「妊婦の解熱鎮痛剤が子供の自閉症リスクを高める」の真相…トランプ流の医療情報に踊らされるな
妊娠中の発熱は、胎児に対する悪影響が指摘されており、必要な時に解熱剤の使用をためらうことは、母親と胎児の双方にとって不利益が大きいと考えられます。
一般社団法人日本保険薬局協会もまた、「アセトアミノフェンは妊娠中の発熱や痛みに対して安全に使用できる薬のひとつ」という見解を示しています。また、同協会の会員薬局に対して、「トランプ大統領の主張には科学的根拠が乏しい」という専門機関の見解を、患者に対して丁寧に伝えるとともに、患者が不安を覚える場合には、医師や薬剤師に相談を促すよう求めているのです。

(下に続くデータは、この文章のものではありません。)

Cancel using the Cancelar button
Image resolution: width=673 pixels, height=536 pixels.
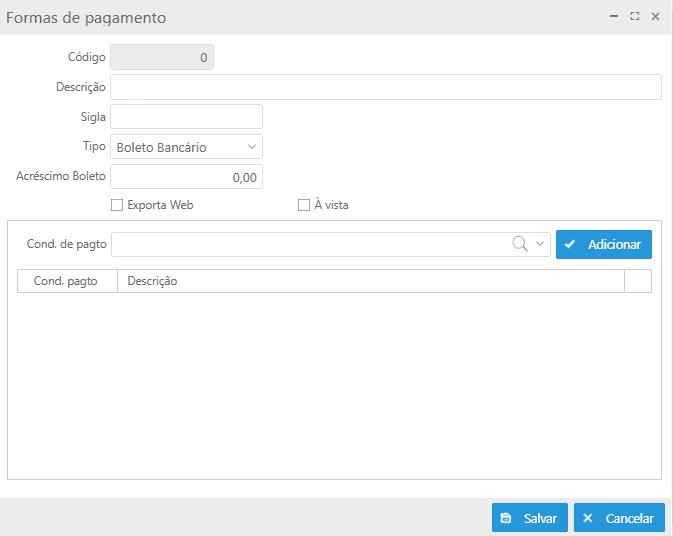tap(619, 518)
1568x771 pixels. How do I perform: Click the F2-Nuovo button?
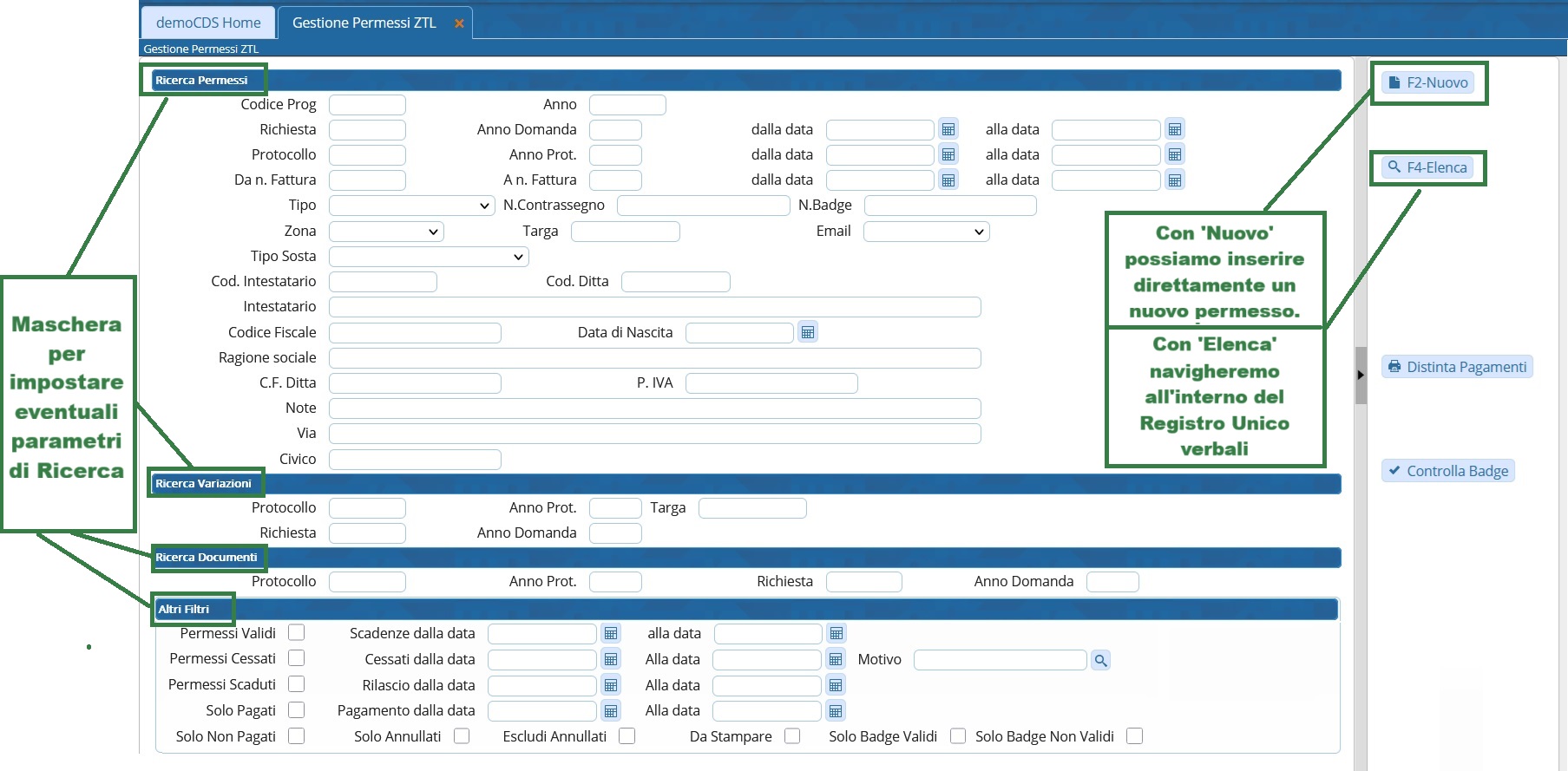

なお、アセトアミノフェンの添付文書には「妊娠後期(とくに末期)での使用には注意が必要」と書かれています。胎児の心臓と肺をつなぐ動脈管が縮小する可能性があるからです。アセトアミノフェンの安全性に関する問題ではありますが、トランプ大統領が主張する自閉症リスクは神経の問題で、血管の問題ではありません。紛らわしい話にだまされず、正しい情報・知識を持つことが大切です。